Output iterators just don't work like normal iterators and their interface is specified so that they can be used in pointer-like expressions (*it++ = x
) with useful results.
Typically, operator*()
, operator++()
and operator++(int)
all return *this
as a reference and output iterators have a magic operator=
which performs the expected output operation. Because you can't read from an output iterator, the fact that operator*()
etc., don't work as for other iterators doesn't matter.
The standard requires that *r++ = t
work for output iterators (24.1.2). If it doesn't work, it's not an output iterator by the standard's definition.
It is up to the iterator implementation to make sure such statements work correctly under the hood.
The reason that you shouldn't keep multiple copies of an output iterator is that it has single pass semantics.

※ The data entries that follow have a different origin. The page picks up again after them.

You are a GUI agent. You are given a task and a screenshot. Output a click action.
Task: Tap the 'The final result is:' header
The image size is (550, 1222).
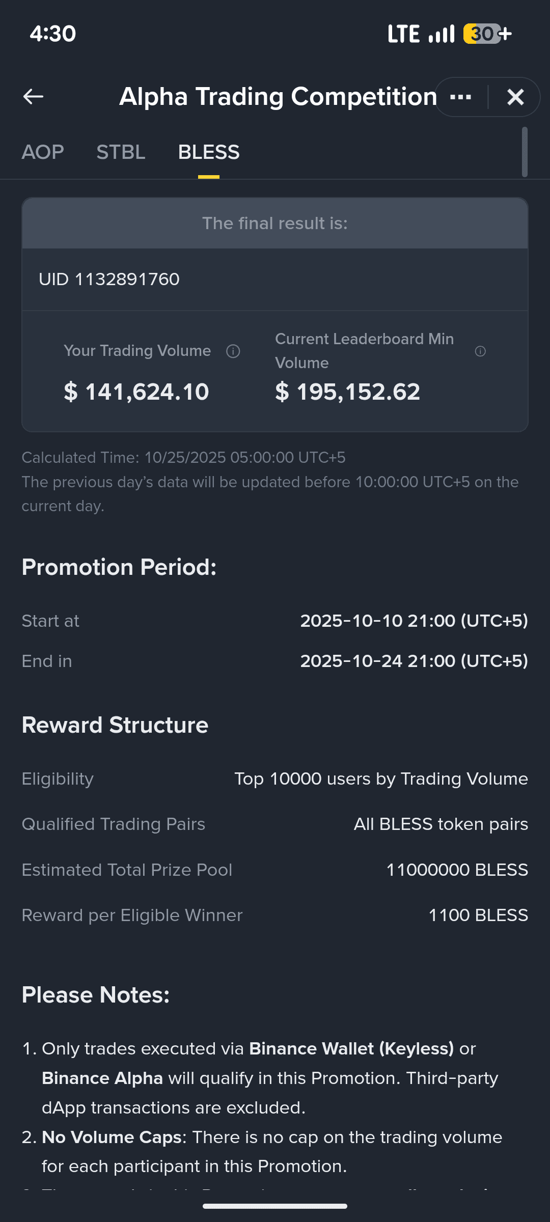pos(275,223)
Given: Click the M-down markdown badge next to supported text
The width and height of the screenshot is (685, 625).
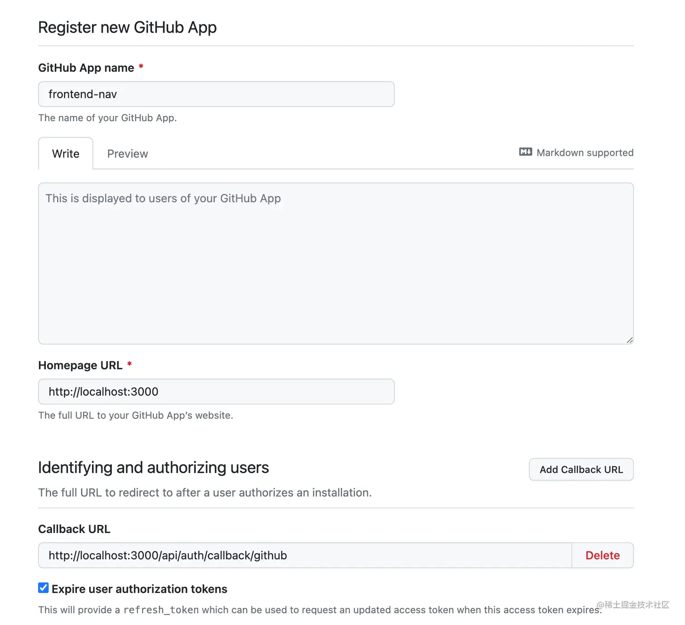Looking at the screenshot, I should pos(525,152).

The iterator can only be dereferenced once at each value (i.e. it has to be incremented between each dereference operation). Once an iterator is dereferenced, a copy of it cannot be.
This is why *r++ = t
works. A copy is made of the orignal iterator, the original iterator is dereferenced and the copy is incremented. The original iterator will never be used again, and the copy no longer references the same value.

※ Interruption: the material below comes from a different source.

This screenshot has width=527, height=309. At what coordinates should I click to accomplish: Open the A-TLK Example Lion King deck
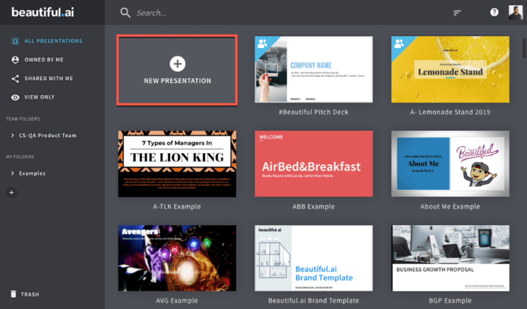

Looking at your comment, it seems that most of the confusion arises from the SGI documentation, which I'd say is a bit misleading on this point.
Copying an output iterator does not invalidate the copied iterator. The real limitation is pretty simple: you should only dereference a given value of output iterator once. Having two copies at a time, however, is fine as long as you only dereference once of them while they have the same value. In a case like there where you're dereferencing one, then throwing away its value, and incrementing the other but only dereferencing it after the increment has happened, it's all perfectly fine.
The expression *it++
does not (have to) make a copy of it, does not increment it, etc.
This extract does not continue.